Questions & Answers
What declaring a nation here means — and, just as honestly, what it does not.
The short version
This is a cultural registry and a keepsake. Declaring and filing a nation here is free, legal, and real as a record and a creative act. It is not a government. It grants no legal power, no recognition, and no official documents. File freely — just never use the novelty items as though they were issued by a real government.
Is this legal?
Yes. Declaring a nation, filing it here, and receiving a certificate is entirely legal — it is an act of expression, like writing a story or founding a club. What is not legal is using a declaration to break real laws. Filing here breaks none.
Does a declaration here hold up in court?
No. A declaration filed here carries no legal force. No court, government, or international body recognizes it. It is a commemorative record, not a legal instrument — to a judge, it means nothing.

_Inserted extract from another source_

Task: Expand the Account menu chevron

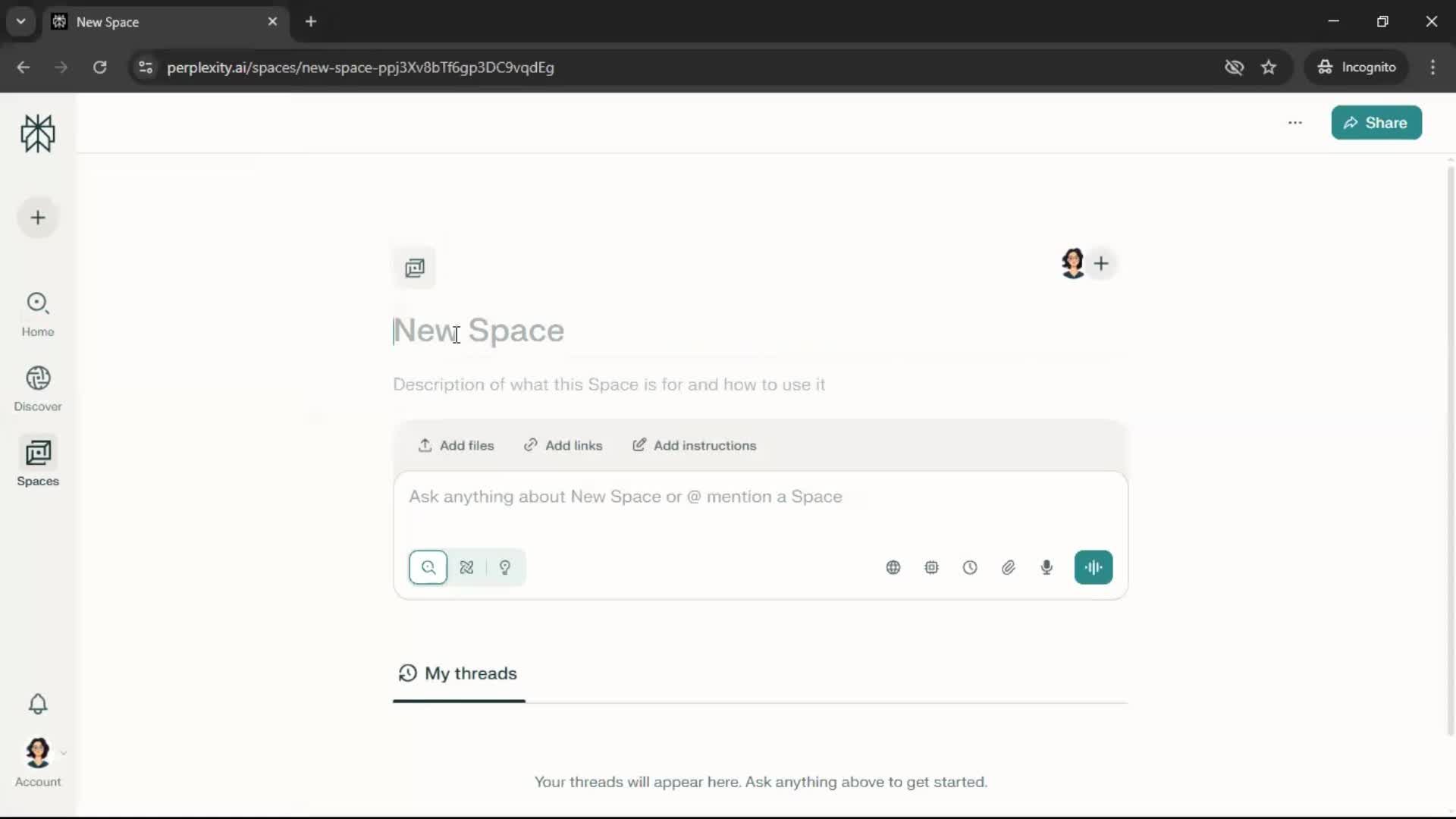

Can I use my nation's passport at the airport?
No — and never attempt it. A novelty passport is not a travel document. Presenting a non-government passport to border officials is a serious crime almost everywhere. Travel only on your real, government-issued passport. The passport from this registry is a keepsake for your shelf, not your pocket.

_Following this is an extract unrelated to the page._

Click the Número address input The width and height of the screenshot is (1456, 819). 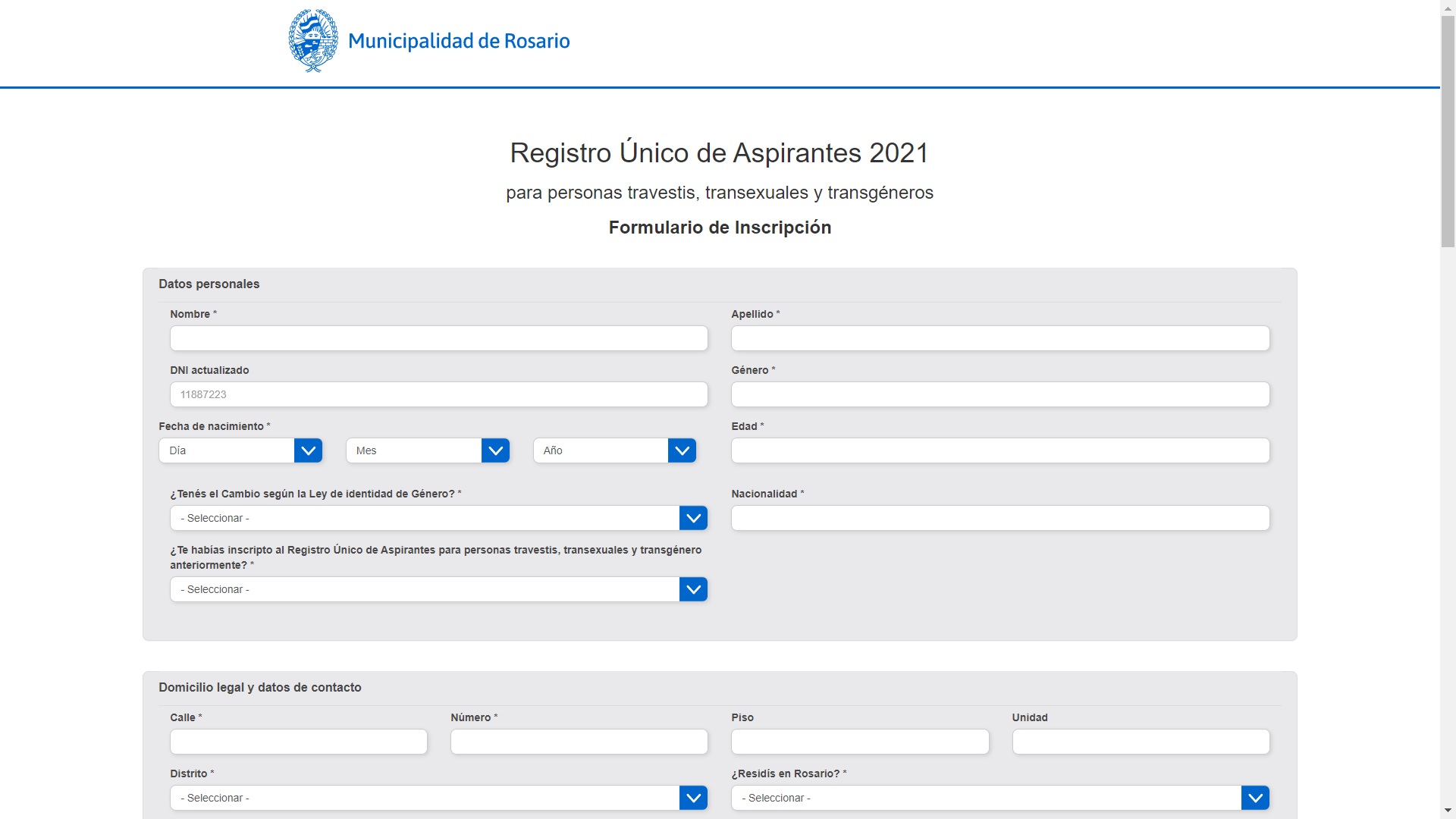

Can I issue my own driver's license?
No. Driver licensing belongs to real governments. A licence from your declared nation has no legal standing, and using one to drive — or showing one to police — can be charged as forgery or false identification. Keep and use your real licence.
Does this grant me diplomatic immunity?
No. Diplomatic immunity exists only between recognized sovereign states, under treaties such as the Vienna Convention. It cannot be self-declared. Filing here grants no immunity and no special legal status of any kind.

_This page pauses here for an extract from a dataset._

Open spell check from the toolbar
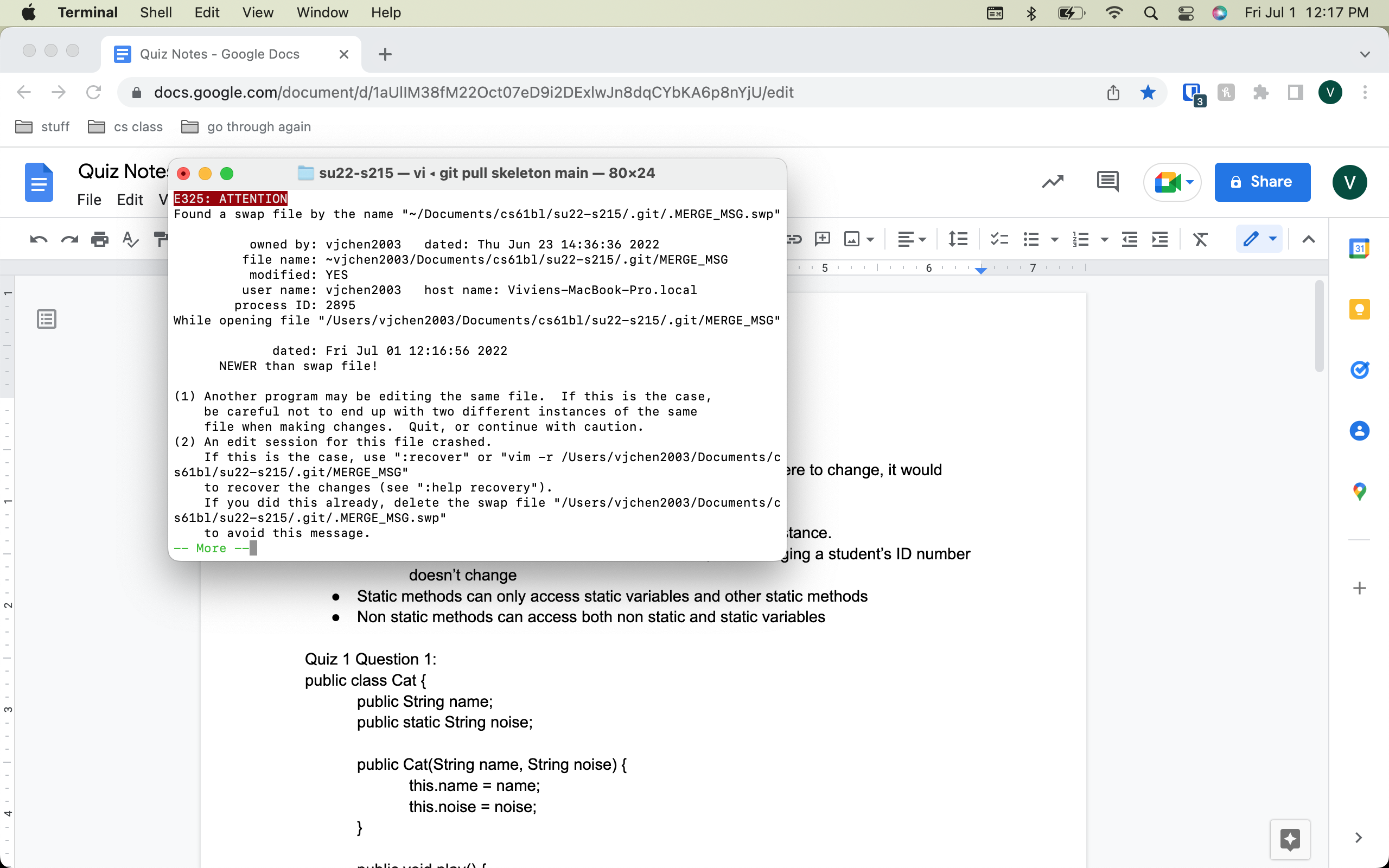1389x868 pixels. pyautogui.click(x=130, y=239)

What does it actually mean to declare and register a nation here?
It means your nation is entered onto a permanent, public, cultural record — with a registry number, a date, and a certificate. It is a declaration of identity, intent, and imagination — the same act people have performed for over a century. It is real as a record and as a creative act. It is not a government.
Then what is the point?
A flag. A story. A name on a public wall. A certificate worth framing. People have founded nations for fun, for art, for protest, for belonging, for the sheer joy of it. This registry gives that act a home and a record. The worth is in the thing itself — not in legal power it was never meant to carry.
What is the legal argument — how can anyone just "declare" a nation?
Declaring is speech. You may say you have founded a nation as freely as you may name a treehouse or write a novel. What turns a declaration into a recognized state is the four criteria of the Montevideo Convention of 1933 — a population, a territory, a government, the capacity for relations — plus recognition by other states. That recognition is something no registry can grant. So: declaring is free expression and entirely lawful; becoming a legally recognized state is not something this site does, claims, or can do.
Does buying land — "15 acres," or any amount — make it a sovereign nation?
No. This is one of the most common myths online, and it is simply false. Owning land — one acre or ten thousand — does not remove it from the country it sits in. Land ownership is a property right granted by that government, and the land stays fully under its law, its taxes, and its jurisdiction. There is no magic acreage that turns private property into sovereign soil. Buying land makes you a landowner. It never makes you a sovereign.
What about "sovereign citizen" or "traveling sovereign" claims?
Avoid them entirely. The idea that a person can declare themselves a "sovereign citizen" or a "free traveler" and step outside driver's licensing, courts, or taxes is a pseudo-legal theory that every court to ever hear it has rejected — without a single exception. It does not work. People who act on it — driving unlicensed on a claimed "right to travel," denying a court's jurisdiction, filing bogus documents — are fined, arrested, and jailed. Declaring a nation here is a creative and cultural act. It is not a sovereign-citizen claim and must never be used as one. If it sounded clever online, it isn't — and it has ruined real lives.
Can my nation be recognized by real countries?
Not through this registry. Recognition is decided between governments. This is a cultural registry; it holds no power to make any government recognize anything.
Could filing here get me in trouble?
Not by itself — filing a declaration is harmless and lawful. Trouble only arises if the novelty items — passport, certificate, licence — are used as though they were real government documents. Don't do that, and there is nothing to worry about.
What is public, and what is private?
Your nation's declared details — its name, government, head of state, and territory — appear on the public Wall by design; that is the registry. Your account email is private and is never shown.